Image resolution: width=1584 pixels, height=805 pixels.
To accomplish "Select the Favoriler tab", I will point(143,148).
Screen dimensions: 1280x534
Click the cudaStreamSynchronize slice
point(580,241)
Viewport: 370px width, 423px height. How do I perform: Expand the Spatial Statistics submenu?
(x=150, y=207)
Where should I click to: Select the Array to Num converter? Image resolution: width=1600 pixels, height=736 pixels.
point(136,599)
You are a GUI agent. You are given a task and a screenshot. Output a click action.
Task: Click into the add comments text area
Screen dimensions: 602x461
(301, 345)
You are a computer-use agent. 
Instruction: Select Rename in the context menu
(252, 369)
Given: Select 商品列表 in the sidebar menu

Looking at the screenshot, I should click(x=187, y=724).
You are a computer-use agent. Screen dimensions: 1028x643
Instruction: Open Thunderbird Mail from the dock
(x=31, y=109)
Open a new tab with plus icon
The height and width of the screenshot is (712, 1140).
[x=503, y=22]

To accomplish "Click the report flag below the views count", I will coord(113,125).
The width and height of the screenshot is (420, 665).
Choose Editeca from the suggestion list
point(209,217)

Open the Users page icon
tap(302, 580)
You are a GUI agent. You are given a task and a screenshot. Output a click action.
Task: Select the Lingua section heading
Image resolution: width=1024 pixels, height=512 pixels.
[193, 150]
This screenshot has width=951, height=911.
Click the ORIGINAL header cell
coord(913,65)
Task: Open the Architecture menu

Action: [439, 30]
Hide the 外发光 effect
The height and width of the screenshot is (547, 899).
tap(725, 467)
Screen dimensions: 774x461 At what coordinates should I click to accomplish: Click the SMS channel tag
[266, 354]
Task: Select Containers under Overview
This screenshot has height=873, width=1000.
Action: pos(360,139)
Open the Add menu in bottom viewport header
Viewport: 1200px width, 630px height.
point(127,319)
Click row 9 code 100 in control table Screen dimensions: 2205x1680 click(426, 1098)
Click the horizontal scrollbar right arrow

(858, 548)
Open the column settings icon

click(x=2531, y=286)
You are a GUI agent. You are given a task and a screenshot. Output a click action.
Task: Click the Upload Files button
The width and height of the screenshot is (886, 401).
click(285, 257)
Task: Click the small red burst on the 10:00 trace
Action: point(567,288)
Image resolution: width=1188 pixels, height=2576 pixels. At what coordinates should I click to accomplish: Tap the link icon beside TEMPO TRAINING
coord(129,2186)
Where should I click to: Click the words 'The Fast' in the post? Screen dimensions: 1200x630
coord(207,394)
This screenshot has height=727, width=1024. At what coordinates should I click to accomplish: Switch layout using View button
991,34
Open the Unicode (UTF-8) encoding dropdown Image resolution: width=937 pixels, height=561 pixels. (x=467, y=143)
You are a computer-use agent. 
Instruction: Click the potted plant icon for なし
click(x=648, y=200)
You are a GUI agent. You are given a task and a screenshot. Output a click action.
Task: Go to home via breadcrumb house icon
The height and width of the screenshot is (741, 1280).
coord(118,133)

* [DIRECTIONS FOR THIS TASK]: All lines from the one containing "The height and width of the screenshot is (741, 1280)." through the last line of the data, both included, are to be retyped exactly, and no other line belongs in the answer.

* [RESPONSE BOX]:
The height and width of the screenshot is (741, 1280).
coord(118,133)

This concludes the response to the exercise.